[Begin EXCERPT PROVIDED]

Can Seller Carryback Notes Be Used In Tax-Deferred Exchanges?

By Richard A. Goodman Goodman & Levine

 

In tax-deferred exchanges, as in other real estate transactions, sellers sometimes are compelled to carry back financing as part of the transaction. This article will explore the different ways in which seller carryback notes may be utilized and the practical problems and tax consequences of their use.

 

TERMINOLOGY

 

It is important at the outset to clarify the terminology which will be used in this article. The "Exchangor" is the person seeking to dispose of one property and acquire another in a tax-deferred exchange. The "relinquished property" is the property which the Exchangor is disposing of and the "replacement property" is the property which the Exchangor is acquiring in the exchange. The "Buyer" is the buyer of the relinquished property and the "Seller" is the seller of the replacement property. The "Qualified Intermediary (QI)" is the person or entity which acquires and transfers both the relinquished property and the replacement property in the exchange. The "first escrow" is the escrow in which the relinquished property is transferred by the Exchangor to the QI and by the QI to the Buyer. The "second escrow" is the escrow in which the replacement property is transferred by the Seller to the QI and by the QI to the Exchangor. The "buyer's note" is a seller carryback note executed by the Buyer in the first escrow as part of the consideration for the acquisition of the relinquished property. The "Exchangor's note" is a note executed by the Exchangor as part of the consideration for the acquisition of the replacement property.

 

USE OF A BUYER'S NOTE IN AN EXCHANGE

 

The most common use of a seller carryback note in a tax-deferred exchange involves the execution by the Buyer of a buyer's note as part of the consideration for the Buyer's purchase of the relinquished property.

 

Example 1A: Adam Apple enters into a purchase agreement to sell Whitacre to Betty Beans, provided that Betty Beans cooperates in Adam Apple's intended tax-deferred exchange. The purchase agreement provides that the price is $600, payable $400 cash and the balance payable by Betty Bean's execution of a Buyer's note for $200.

[End EXCERPT PROVIDED]

== CHALLENGE ==
Reproduce the passage of the article on seller carryback notes above, starting with "Can Seller Carryback" and going on through "of their use.".

[Begin INFORMATION PROVIDED]

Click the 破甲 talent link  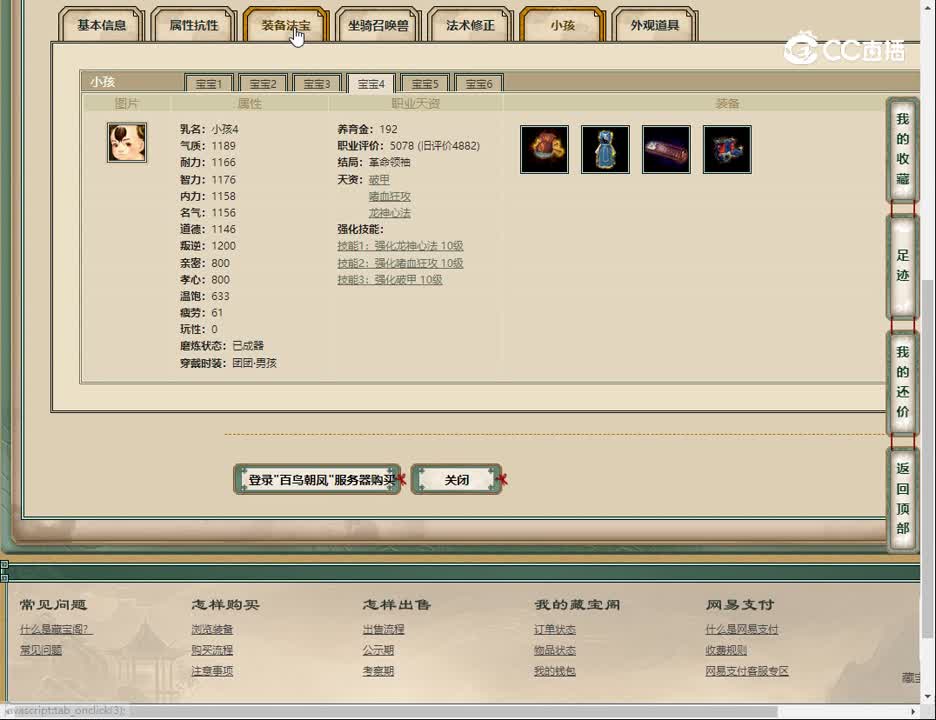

[End INFORMATION PROVIDED]

== SOLUTION ==
Can Seller Carryback Notes Be Used In Tax-Deferred Exchanges?

By Richard A. Goodman Goodman & Levine

 

In tax-deferred exchanges, as in other real estate transactions, sellers sometimes are compelled to carry back financing as part of the transaction. This article will explore the different ways in which seller carryback notes may be utilized and the practical problems and tax consequences of their use.